**EXERCISE DESCRIPTION:** In the entries below, find the line containing "The width and height of the screenshot is (538, 1048)." and the line containing "Task: Expand the Вкл. status dropdown". Copy those two lines and everything between them exactly, and only that.

**RECORDS TO USE:**
********

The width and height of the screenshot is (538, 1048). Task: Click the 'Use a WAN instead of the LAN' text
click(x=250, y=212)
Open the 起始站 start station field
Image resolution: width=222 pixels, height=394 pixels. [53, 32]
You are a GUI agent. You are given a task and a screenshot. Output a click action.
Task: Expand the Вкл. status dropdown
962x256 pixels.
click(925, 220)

********

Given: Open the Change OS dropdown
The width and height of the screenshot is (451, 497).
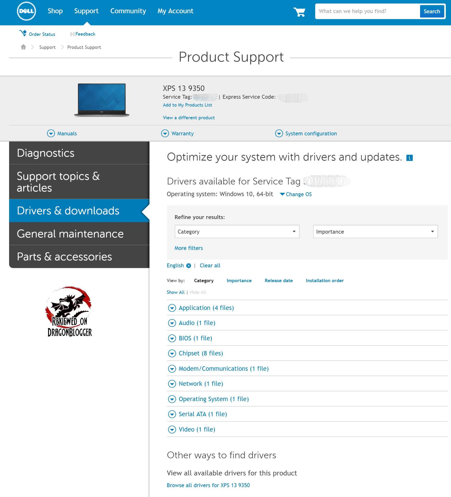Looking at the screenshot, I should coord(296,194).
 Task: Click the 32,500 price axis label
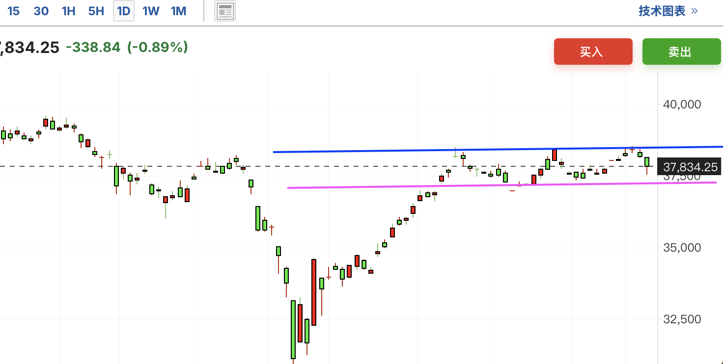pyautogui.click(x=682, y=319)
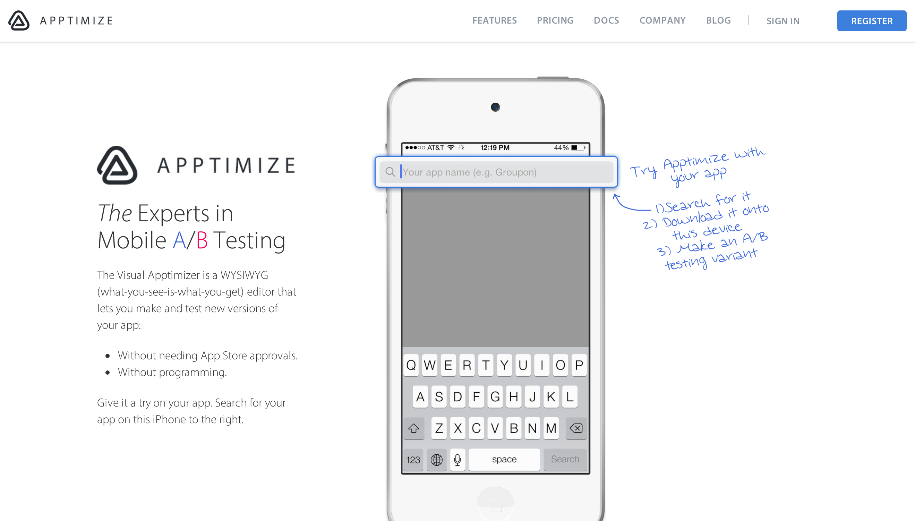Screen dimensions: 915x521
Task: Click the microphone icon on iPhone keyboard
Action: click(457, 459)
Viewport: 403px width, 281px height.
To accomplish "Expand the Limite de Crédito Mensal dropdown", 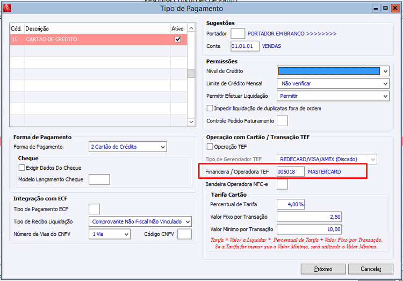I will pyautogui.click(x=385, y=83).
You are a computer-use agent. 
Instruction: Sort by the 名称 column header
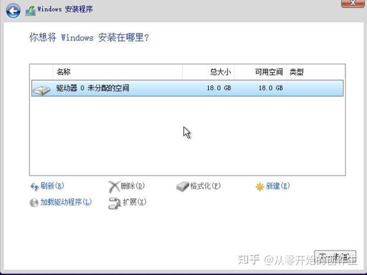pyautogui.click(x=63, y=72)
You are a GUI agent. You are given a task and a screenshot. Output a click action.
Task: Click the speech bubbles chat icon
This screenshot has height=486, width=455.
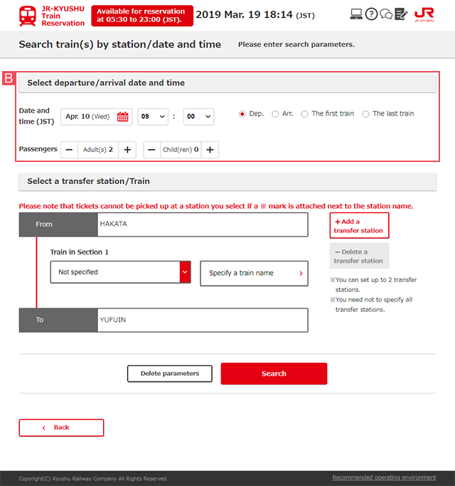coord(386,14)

********

**SOLUTION:**
The width and height of the screenshot is (538, 1048). Task: Click the 'Use a WAN instead of the LAN' text
click(x=250, y=212)
Open the 起始站 start station field
Image resolution: width=222 pixels, height=394 pixels. [53, 32]
You are a GUI agent. You are given a task and a screenshot. Output a click action.
Task: Expand the Вкл. status dropdown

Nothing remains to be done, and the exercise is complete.